Par A. Hlimi
La baisse des flux est vertigineuse à la Bourse de Casablanca, avec un cumul de volumes annuels en contraction de 52% à fin mars. Les plus optimistes diront que le marché tient bon, puisque même déserté par les investisseurs, il affiche tout de même un gain de près de 3% en 2021 et préserve la quasi majorité de sa performance réalisée depuis les plus bas de 2020, qui se situe autour de 30%.
Cette résilience se constate également à travers la prime de risque du marché qui n'a que très peu augmenté, ce qui écarte d'éventuelles craintes aiguës sur la hausse du marché. Alors, pourquoi le marché cale-t-il ?
Trop haut, trop vite
Les investisseurs sont irrigués par un flux d'informations positives bien plus importantes que les données négatives. Les indicateurs avancés de la reprise, comme les ventes automobiles et la consommation de ciment, montrent des rebonds conséquents. A cela s'ajoutent l'exceptionnelle campagne agricole, le déroulement sans faute de la campagne de vaccination et la perspective d'un rebond mécanique de la croissance, des bénéfices des entreprises et des dividendes.
Mais ces informations ont été surexploitées le trimestre dernier. Ainsi, toutes les informations positives que nous pouvons voir aujourd'hui sont déjà consommées par les investisseurs. Cette opinion est la plus répandue en ce moment et elle a été bien formulée par les analystes de CFG Bank dans une note récente : «nous pensons que les niveaux de valorisation actuels du marché intègrent d’ores et déjà les perspectives de redressement et de croissance de la masse bénéficiaire en 2021».
Ce constat leur fait dire que 2021 serait une année de transition pour le marché boursier qui aurait, en d'autres termes, anticipé les événements. Les différentes publications des analystes en mars et avril ne montrent pas, du moins pour le moment, d'inquiétudes particulières sur les variants.

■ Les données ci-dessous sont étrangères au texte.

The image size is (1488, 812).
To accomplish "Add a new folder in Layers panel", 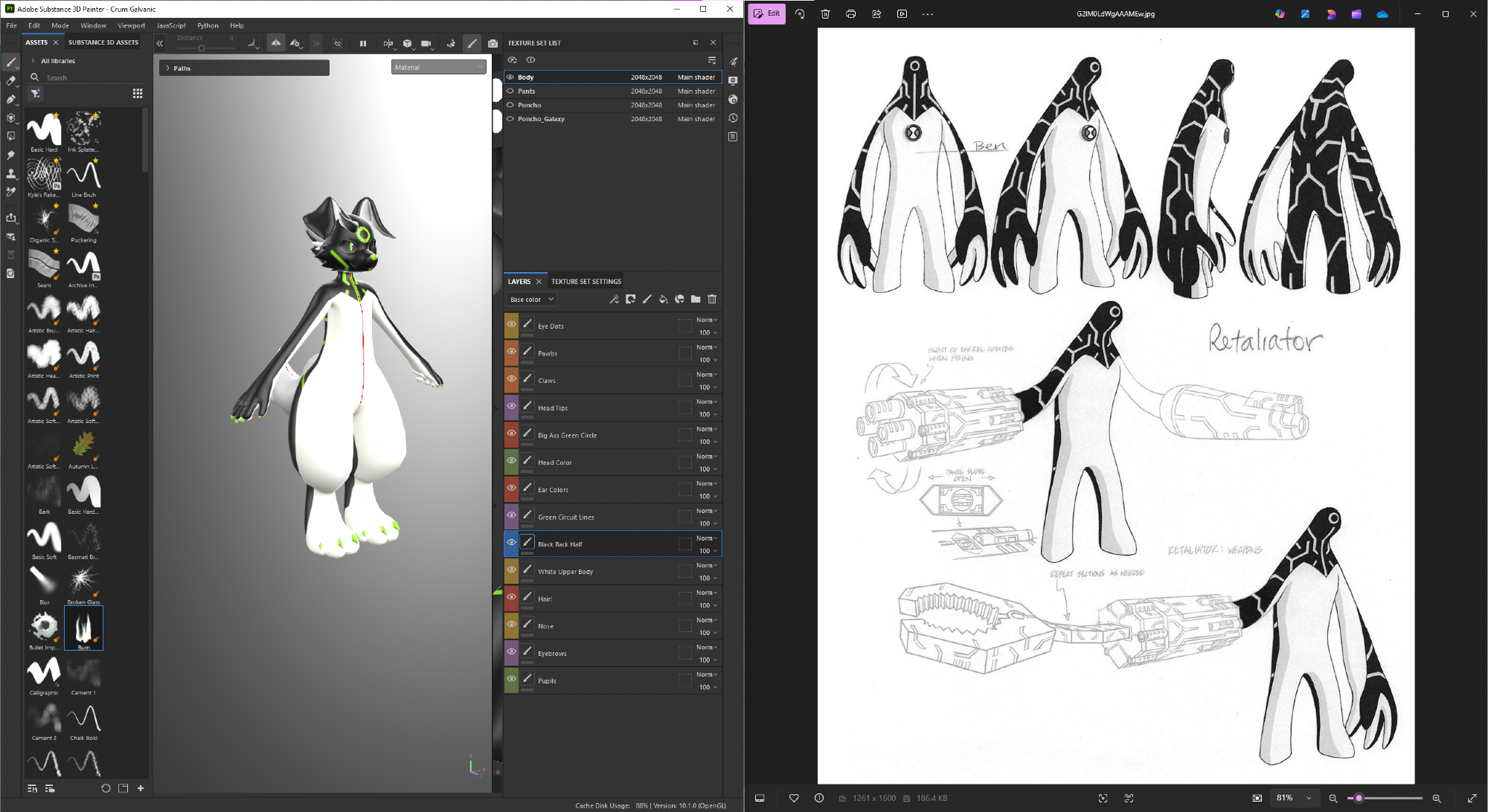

Le marché est en effet complètement hermétique au scénario d'une détérioration brutale sur le plan sanitaire.
En attendant de nouveaux arguments
Le mois d'avril marque habituellement la saison des arbitrages chez les investisseurs institutionnels. Ces derniers vont bientôt décider de leurs allocations à court terme entre actions et produits taux. Et dans ce match, les actions préservent un léger avantage. En effet, les entreprises cotées se sont de nouveau démenées pour offrir du rendement à leurs actionnaires.
Ces dernières ont consenti un effort qualifié de considérable par les analystes d'AGR afin de rémunérer les investisseurs en Bourse. Il s'agit d'un dividende attendu à 16,7 Mds de DH au titre de 2020, équivalent à un taux de distribution historique de 96%. A cet effet, le rendement de dividende offert par le marché en 2020 demeure supérieur de 90 Pbs aux bons du Trésor à 5 ans, soit 2,9% contre 2,0% respectivement. Ainsi, les brokers font le pari que les investisseurs institutionnels mettront plus de billes sur le marché actions dans un contexte de taux bas.
Un autre argument potentiel pour la hausse des actions est d'assister à des résultats trimestriels meilleurs que prévu pour les secteurs autres que financiers, de quoi conforter les prévisions optimistes des bureaux de recherche. A titre d'exemple, AGR voit, en termes de profitabilité, les valeurs de l’AGR-30 (échantillon de 30 valeurs suivies par le bureau de recherche) afficher une croissance de leurs bénéfices récurrents de +14,2% en 2021 et de +15,0% en 2022.
La croissance bénéficiaire de cet univers de valeurs est portée sur la période 2021-2022E par l’appréciation attendue des bénéfices de plusieurs secteurs. Il s’agit principalement des banques, avec un redressement attendu des bénéfices récurrents de +31,5% en 2021 et de +24,2% en 2022, des mines, avec un doublement des bénéfices en 2021 dans un contexte minier très favorable marqué par un effet volume/prix positif et par la non récurrence des provisions financières, et des ports, avec une hausse du RNPG récurrent de +12,3% en 2021 et de +20,5% en 2022, soutenue par la reconstitution de stocks des opérateurs économiques en anticipation de la reprise progressive de l’activité économique.